▸ **RECORDS TO PROCESS**:
=== Begin Enclosure ===
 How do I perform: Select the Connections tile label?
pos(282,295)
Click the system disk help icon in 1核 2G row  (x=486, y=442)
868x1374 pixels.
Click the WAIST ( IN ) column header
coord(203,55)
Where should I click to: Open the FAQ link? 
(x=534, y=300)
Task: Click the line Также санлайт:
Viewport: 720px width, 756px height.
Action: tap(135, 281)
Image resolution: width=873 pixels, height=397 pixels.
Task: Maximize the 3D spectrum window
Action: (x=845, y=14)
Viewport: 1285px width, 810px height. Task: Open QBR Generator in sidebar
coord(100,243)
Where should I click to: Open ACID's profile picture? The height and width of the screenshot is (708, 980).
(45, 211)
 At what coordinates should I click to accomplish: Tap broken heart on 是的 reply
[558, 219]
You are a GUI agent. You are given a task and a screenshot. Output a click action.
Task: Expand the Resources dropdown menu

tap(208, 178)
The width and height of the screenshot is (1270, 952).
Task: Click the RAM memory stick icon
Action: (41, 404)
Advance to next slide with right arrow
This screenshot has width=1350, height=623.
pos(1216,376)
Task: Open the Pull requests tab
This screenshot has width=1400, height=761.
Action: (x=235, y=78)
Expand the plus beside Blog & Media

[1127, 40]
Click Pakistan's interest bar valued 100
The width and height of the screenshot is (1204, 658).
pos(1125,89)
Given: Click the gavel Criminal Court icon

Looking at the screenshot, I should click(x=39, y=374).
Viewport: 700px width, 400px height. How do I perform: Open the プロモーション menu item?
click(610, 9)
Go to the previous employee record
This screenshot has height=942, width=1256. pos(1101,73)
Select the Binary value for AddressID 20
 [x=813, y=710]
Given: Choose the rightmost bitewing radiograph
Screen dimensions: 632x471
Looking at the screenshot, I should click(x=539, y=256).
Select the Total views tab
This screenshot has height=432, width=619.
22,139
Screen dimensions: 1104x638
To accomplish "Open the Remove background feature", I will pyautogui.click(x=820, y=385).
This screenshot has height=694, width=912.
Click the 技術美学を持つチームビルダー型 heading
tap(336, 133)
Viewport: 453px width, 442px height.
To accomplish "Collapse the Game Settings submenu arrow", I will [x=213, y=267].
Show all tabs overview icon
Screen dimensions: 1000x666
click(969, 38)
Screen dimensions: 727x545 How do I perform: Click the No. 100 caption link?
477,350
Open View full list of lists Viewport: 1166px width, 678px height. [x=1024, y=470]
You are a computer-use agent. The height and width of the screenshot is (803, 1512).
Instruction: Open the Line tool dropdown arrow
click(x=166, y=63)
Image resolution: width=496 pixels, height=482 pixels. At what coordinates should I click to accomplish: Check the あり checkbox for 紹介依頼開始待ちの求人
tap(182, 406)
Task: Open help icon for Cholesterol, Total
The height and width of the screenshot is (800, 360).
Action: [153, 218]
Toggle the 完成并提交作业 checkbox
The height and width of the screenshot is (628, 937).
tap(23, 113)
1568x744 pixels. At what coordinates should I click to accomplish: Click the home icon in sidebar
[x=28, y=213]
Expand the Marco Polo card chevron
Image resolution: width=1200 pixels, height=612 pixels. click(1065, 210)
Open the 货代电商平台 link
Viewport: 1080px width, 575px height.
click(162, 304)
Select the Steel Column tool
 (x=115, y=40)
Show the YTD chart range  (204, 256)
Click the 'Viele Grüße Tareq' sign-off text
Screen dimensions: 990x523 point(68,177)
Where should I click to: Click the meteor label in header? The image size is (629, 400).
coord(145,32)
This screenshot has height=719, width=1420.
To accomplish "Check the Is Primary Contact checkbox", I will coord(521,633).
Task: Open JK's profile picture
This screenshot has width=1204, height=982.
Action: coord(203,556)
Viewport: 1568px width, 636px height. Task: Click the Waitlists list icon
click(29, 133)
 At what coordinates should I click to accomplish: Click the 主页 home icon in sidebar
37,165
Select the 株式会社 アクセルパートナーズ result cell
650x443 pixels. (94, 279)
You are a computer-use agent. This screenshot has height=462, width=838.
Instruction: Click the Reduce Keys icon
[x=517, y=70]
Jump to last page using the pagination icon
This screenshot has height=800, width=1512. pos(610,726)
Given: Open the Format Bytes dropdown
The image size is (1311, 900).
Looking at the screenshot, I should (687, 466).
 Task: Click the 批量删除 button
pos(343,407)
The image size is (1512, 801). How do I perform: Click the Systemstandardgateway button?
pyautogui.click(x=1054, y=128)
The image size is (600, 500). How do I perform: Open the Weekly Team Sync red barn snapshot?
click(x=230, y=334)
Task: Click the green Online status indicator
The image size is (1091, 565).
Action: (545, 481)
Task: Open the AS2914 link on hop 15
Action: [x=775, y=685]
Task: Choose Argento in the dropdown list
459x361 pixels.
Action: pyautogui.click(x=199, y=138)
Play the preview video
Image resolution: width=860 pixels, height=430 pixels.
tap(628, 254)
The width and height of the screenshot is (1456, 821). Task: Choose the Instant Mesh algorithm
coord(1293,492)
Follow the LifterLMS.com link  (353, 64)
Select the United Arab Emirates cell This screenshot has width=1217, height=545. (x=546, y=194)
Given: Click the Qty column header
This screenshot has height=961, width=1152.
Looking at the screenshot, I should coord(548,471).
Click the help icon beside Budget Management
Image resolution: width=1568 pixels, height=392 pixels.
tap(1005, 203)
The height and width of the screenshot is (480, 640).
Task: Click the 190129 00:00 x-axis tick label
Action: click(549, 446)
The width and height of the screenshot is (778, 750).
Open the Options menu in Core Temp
=== End Enclosure ===
▸ **WHAT IS REQUIRED**: Among the records, find every line with the word "help" and copy it.

▸ **EXERCISE ANSWER**:
Click the system disk help icon in 1核 2G row  (x=486, y=442)
Task: Open help icon for Cholesterol, Total
Click the help icon beside Budget Management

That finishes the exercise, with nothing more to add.